The First Letter of Peter says that “those who suffer in accord with God’s will, hand their souls over to a faithful creator as they do good” (4:19). The Letter to the Hebrews teaches that “It is a fearful thing to fall into the hands of the living God” (10:31). Even after many years of discipleship, we sway between these two truths. We want to put ourselves in God’s hands, yet, being fearful, we remain tempted to take matters into our own hands.
In 1088, Urban II, a Frenchman and the former abbot of the rigorous monastery of Cluny, was elected pope. His predecessor, Gregory VII, had struggled to free the church from the control of feudal lords, and in large measure, he had succeeded. Even Emperor Henry IV eventually stood barefoot outside the papal castle in snowy Canossa, pleading with the pontiff to lift his excommunication. The cause of reformation and right had stood its ground and prevailed.
Urban thought to advance his predecessor’s position. If the church could be freed from its would-be masters, why not the Holy Land itself, the spot made sacred by the birth and blood of the redeemer? And so, on November 27, 1095, in a muddy field outside the French city of Clermont, the Holy Father called for the liberation of Jerusalem.

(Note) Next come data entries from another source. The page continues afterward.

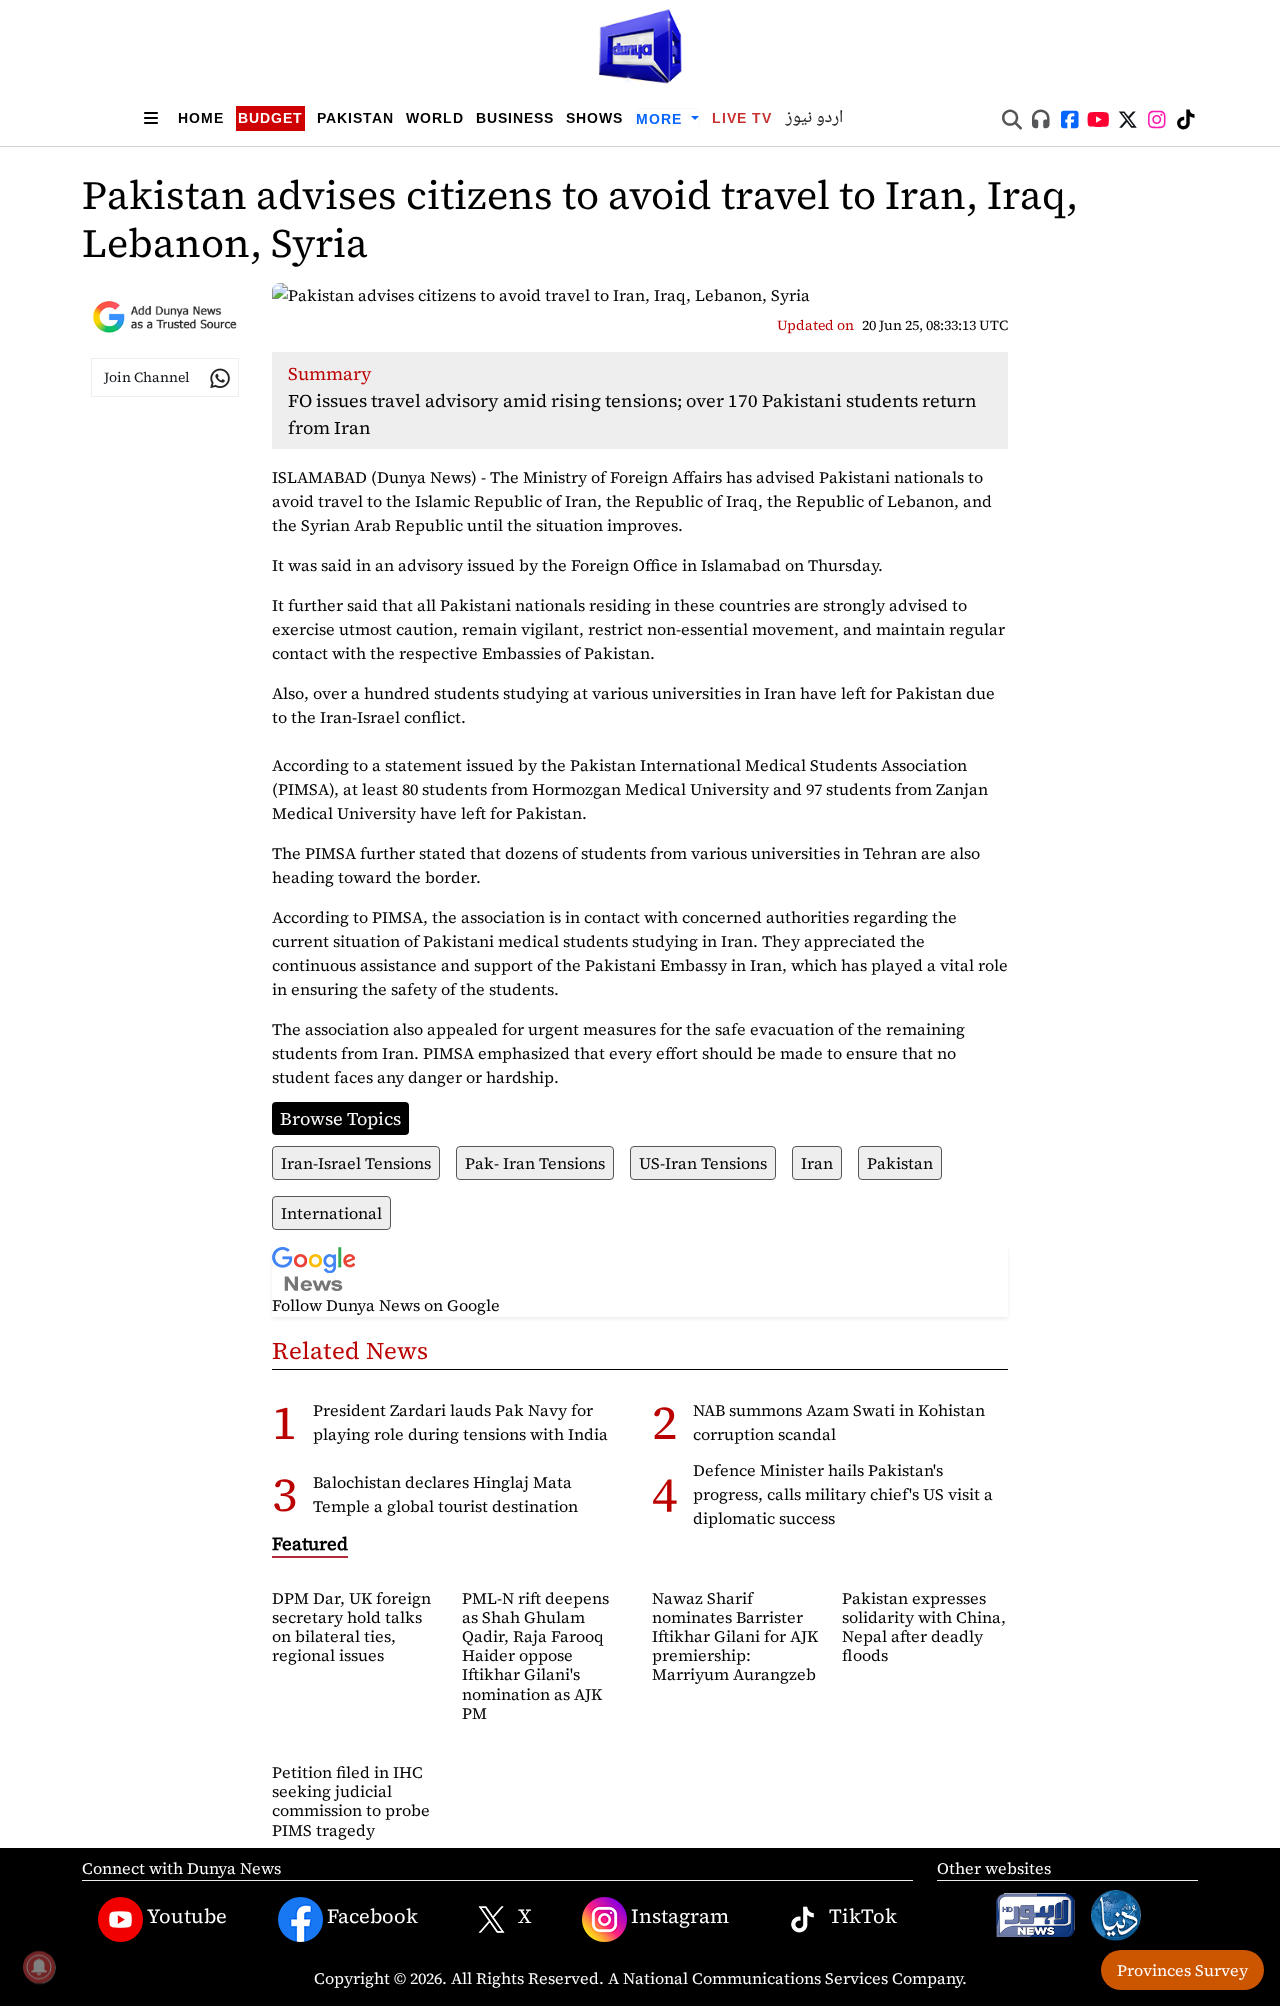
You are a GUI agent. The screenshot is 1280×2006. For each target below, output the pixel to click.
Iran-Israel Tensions (356, 1163)
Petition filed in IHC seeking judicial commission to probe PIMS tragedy (351, 1801)
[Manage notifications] (39, 1967)
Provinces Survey (1182, 1970)
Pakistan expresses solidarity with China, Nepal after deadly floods (924, 1627)
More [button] (661, 119)
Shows (594, 118)
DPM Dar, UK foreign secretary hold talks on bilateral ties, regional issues (351, 1627)
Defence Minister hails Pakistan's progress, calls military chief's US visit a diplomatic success (843, 1494)
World (435, 118)
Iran (817, 1163)
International (331, 1213)
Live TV (742, 118)
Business (515, 118)
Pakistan (355, 118)
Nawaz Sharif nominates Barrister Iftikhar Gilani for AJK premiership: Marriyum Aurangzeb (735, 1636)
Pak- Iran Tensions (535, 1163)
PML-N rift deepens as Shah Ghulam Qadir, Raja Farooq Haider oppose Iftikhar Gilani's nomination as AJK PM (535, 1655)
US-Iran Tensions (703, 1163)
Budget (270, 118)
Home (201, 118)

We are always tempted to make faith into something that we handle, not a way by which we surrender.
The pontiff succumbed to the temptation to turn the cause of God into an instrument in the hands of men. In Dominion: How the Christian Revolution Remade the World, Tom Holland writes that, daringly, Pope Urban II
…offered his listeners an electrifying new formula for salvation. Listed as an official decree of the council held at Clermont, it promised warriors a means by which their trade of arms, rather than offending Christ and requiring penance to be forgiven, might itself serve to cleanse them of their sin. “For, if any man sets out from devotion, not for reputation or monetary gain, to liberate the Church of God at Jerusalem, his journey shall be reckoned in place of all penance.”
It’s easy today to judge those who became crusaders. We rightly reject waging war in the name of Christ. But the temptation to reduce discipleship into something that we manage, even manipulate, remains with all of us. We are always tempted to make faith into something that we handle, not a way by which we surrender.
St. Paul saw the same snare in his Letter to the Romans. The church in Rome was divided between those who thought that their Jewish or Gentile heritage gave them an advantage before God. Paul reminded the Romans that salvation is a gift, not the consequence of our computations.
For just as through the disobedience of the one man
the many were made sinners,
so, through the obedience of the one,
the many will be made righteous (5:19).
Ashes and Masses, nor all the penances of Lent can manipulate God. On the contrary, these are meant to set us free from our complacency, our cunning and calculation. Falling into the hands of God is not something to fear. Making God into something we think we can handle—that is what we should fear.